Cao Guilin: Chinese immigrants in US still attached to motherland

Cao Guilin

Cao Guilin, or Glen Cao, is the author of the novel Beijinger in New York, which reflects on the life of immigrants in New York. He will publish Beijinger in New York II in November.

Having lived in the US for 30 years, Cao still speaks perfect Beijing dialect. “I am not a professional writer. I just write about myself. Only those Chinese immigrants of my age could feel the “twist” from the bottom of our hearts,” he said.

Starting from nothing in the US

Cao was a cellist of China Broadcasting Performing Arts Troupe. His salary was only 42.5 yuan per month. “You can count on your relationships with other people in Chinese society, but if you don’t have money in the US, you will always be at the bottom of society. So life was hard for the early immigrants,” he said.
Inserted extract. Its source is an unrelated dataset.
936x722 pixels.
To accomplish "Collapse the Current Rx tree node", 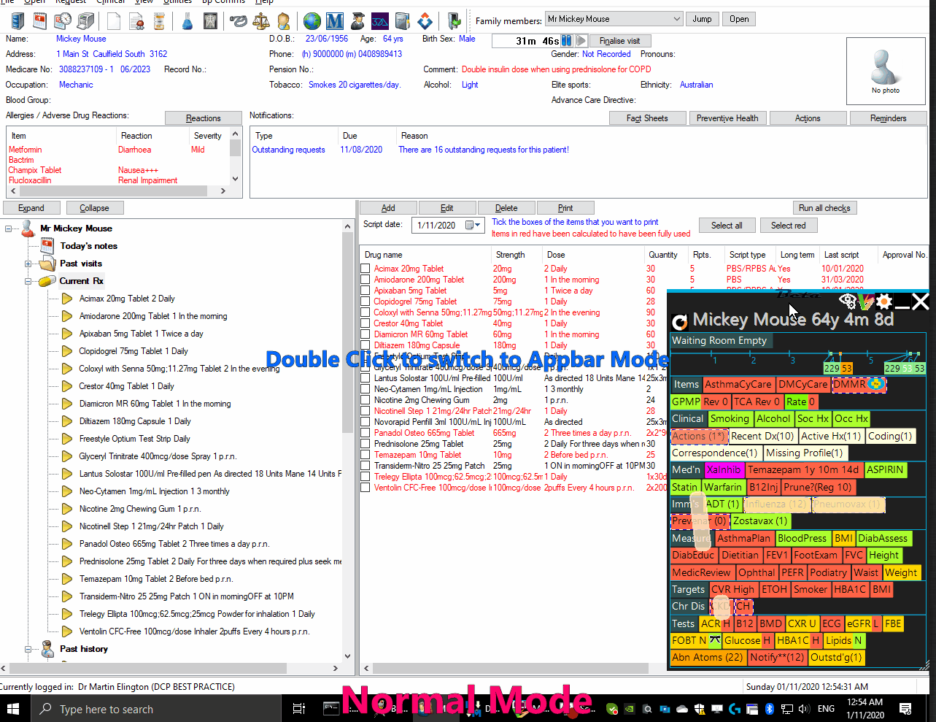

Just like the protagonist Wang Qiming in Beijinger in New York, Cao started his own company C&J KNITWEAR, designing and producing top-grade knitted clothing.

In 1989, the US economy experienced a period of depression, which gave Cao some time to return to Beijing. He was the envy of his relatives and friends. “A lot of them thought I had become a successful businessman, but I said nothing because I couldn’t explain it clearly in one or two words,” he said. On the plane back to the US, he had a sudden impulse to write about himself.

Back in New York, Cao started writing after distributing work in the factory every day. “I didn’t mean to publish it. I just wrote about my own experiences,” he said, “I believe you have the chance to succeed in the US as long as you are smart enough and work hard. You will have to work even harder when you succeed because everything can disappear anytime.”

Always having the motherland in mind

Cao’s wife is named Ye Ying, dean of the music department of California State University. She was admitted to the Central Conservatory of Music in 1977 and went to the US for further study in 1985.

“Just like my wife, many of my friends in the US have integrated with the US mainstream society. Beijinger in New York II is also about these people,” Cao said.

Cao threw a party at home in the last Mid-autumn festival. He invited his Chinese friends from all over the world. “They brought various kinds of Chinese food. We ate and talked together. Suddenly, somebody suggested singing an old Chinese song. We sang and tears began to stream along our cheeks. We didn’t know why we shed tears at that moment—for the beauty of the moon or the memories of the past? Then we didn’t talk anymore and they went home in silence.”

Cao said he could understand what those Chinese people think about.